### Task brief
The expected response is a copy of every line in the entries below that includes the word "agent".

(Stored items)
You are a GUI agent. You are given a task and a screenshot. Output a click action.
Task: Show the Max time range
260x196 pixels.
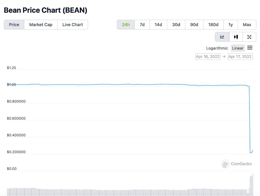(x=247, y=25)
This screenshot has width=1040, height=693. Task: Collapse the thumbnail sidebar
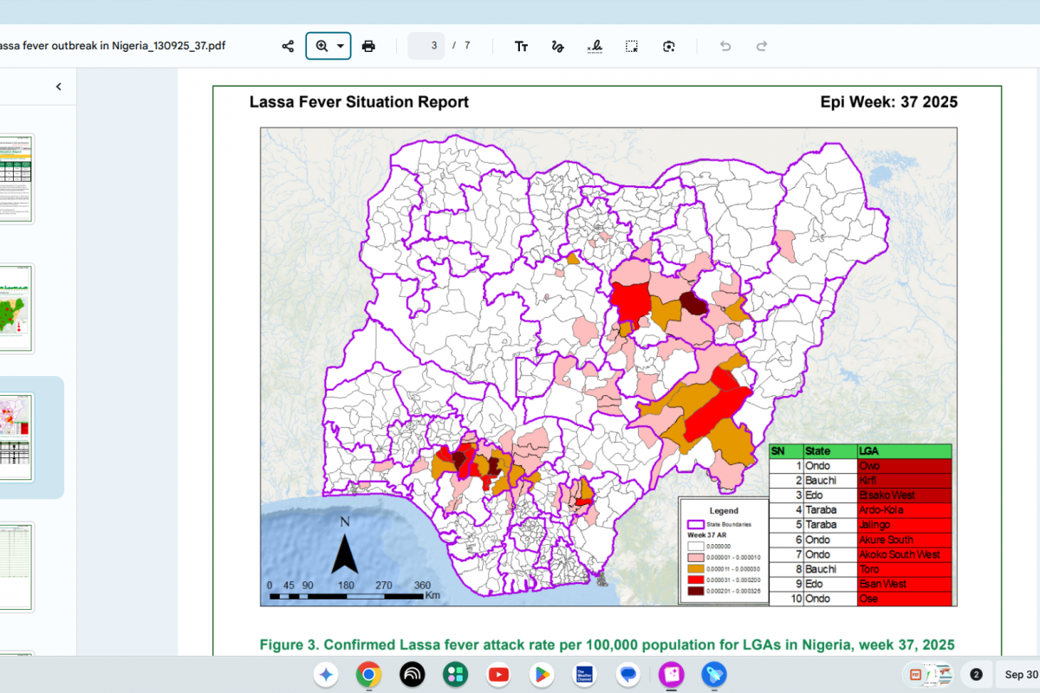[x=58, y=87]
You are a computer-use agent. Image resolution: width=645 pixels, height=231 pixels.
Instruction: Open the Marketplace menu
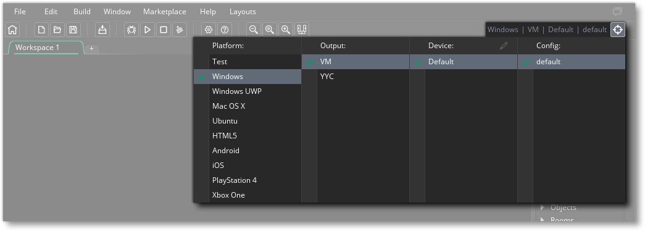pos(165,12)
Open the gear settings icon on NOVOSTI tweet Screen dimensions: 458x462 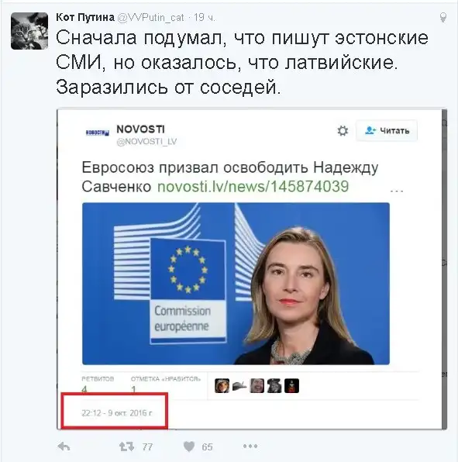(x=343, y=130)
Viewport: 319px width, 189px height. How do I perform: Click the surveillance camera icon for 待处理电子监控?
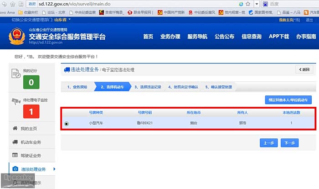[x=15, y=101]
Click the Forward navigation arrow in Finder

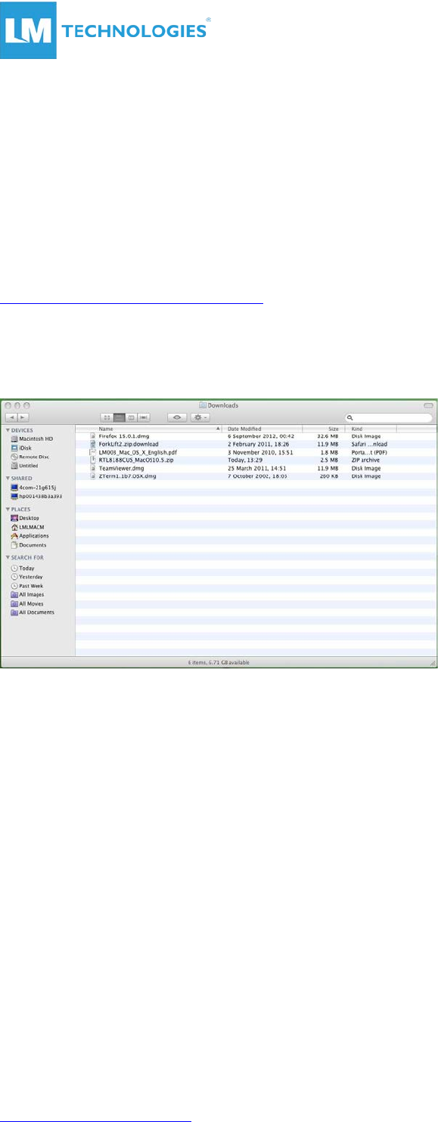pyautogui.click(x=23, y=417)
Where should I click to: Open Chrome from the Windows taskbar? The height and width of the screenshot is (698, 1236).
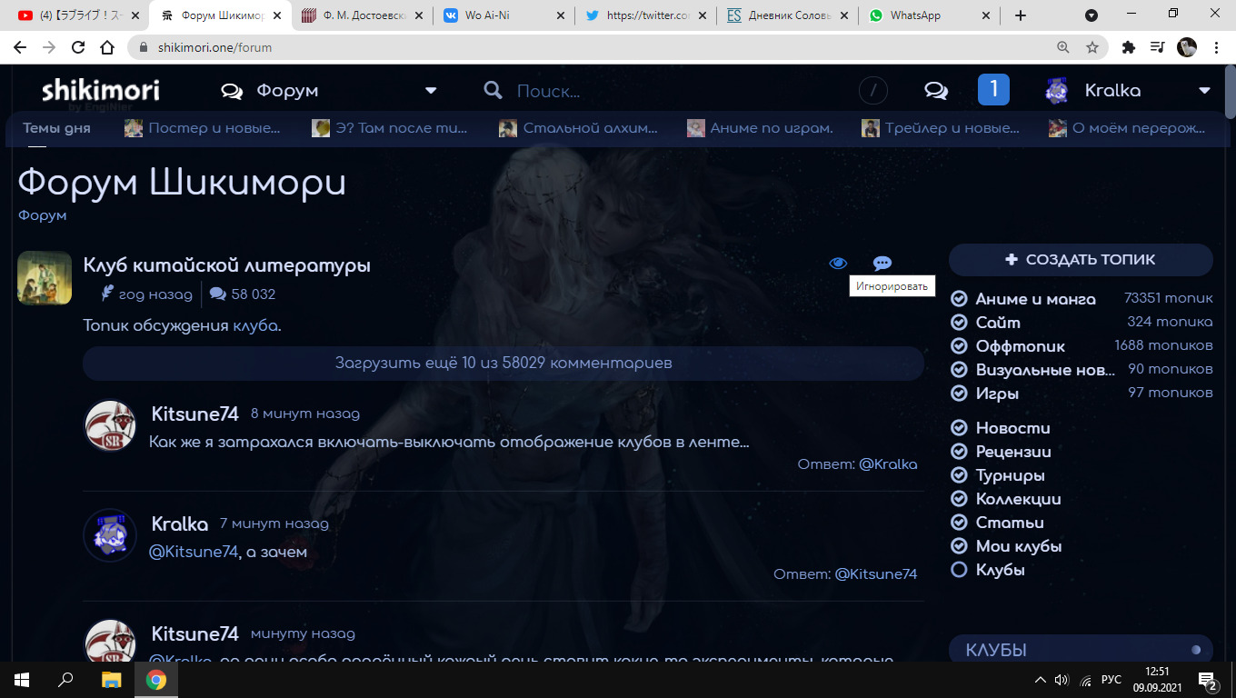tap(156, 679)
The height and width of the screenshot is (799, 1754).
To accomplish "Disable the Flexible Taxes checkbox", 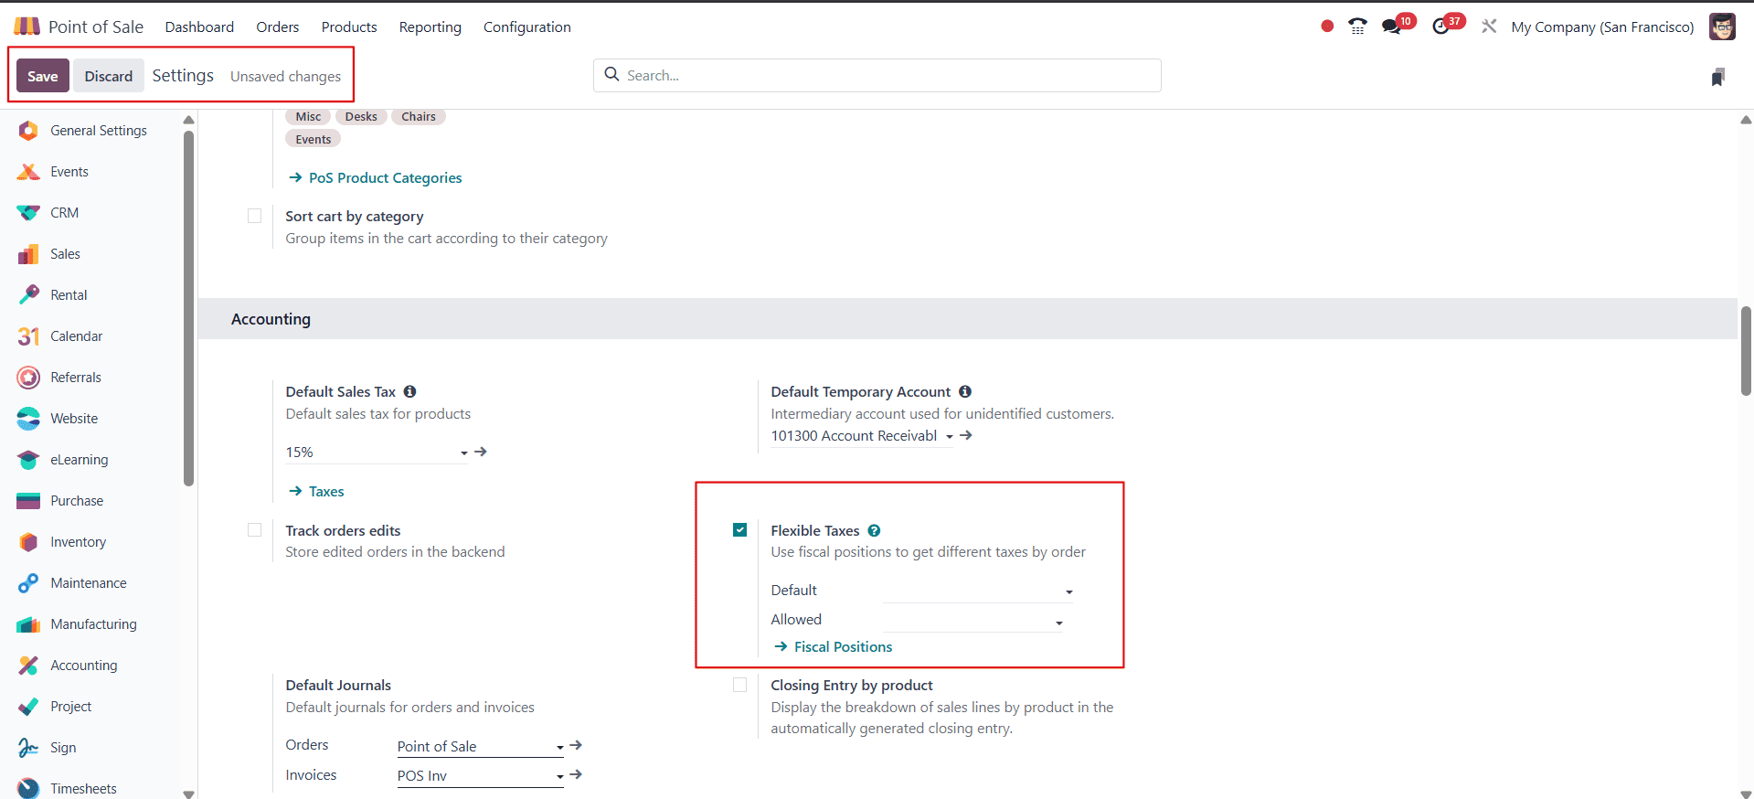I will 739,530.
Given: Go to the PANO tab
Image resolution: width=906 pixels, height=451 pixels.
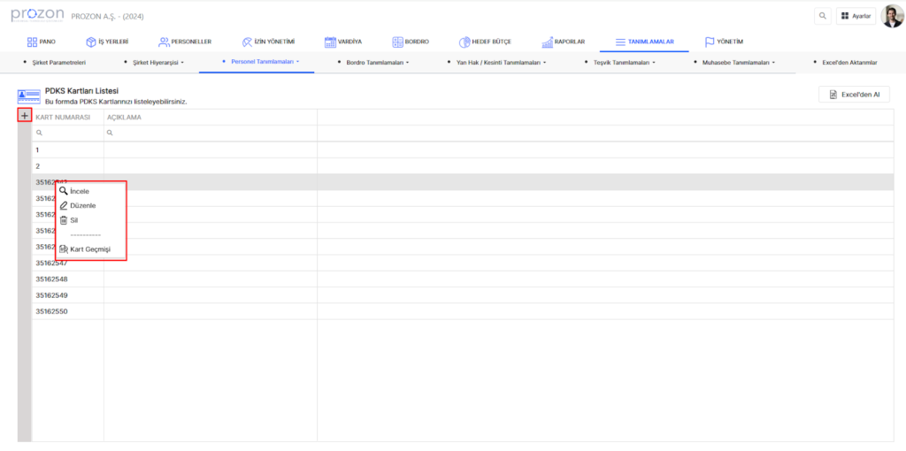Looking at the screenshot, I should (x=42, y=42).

### Answer area
You are a GUI agent. You are given a task and a screenshot. Output a click action.
You are a computer-use agent. Image resolution: width=645 pixels, height=231 pixels.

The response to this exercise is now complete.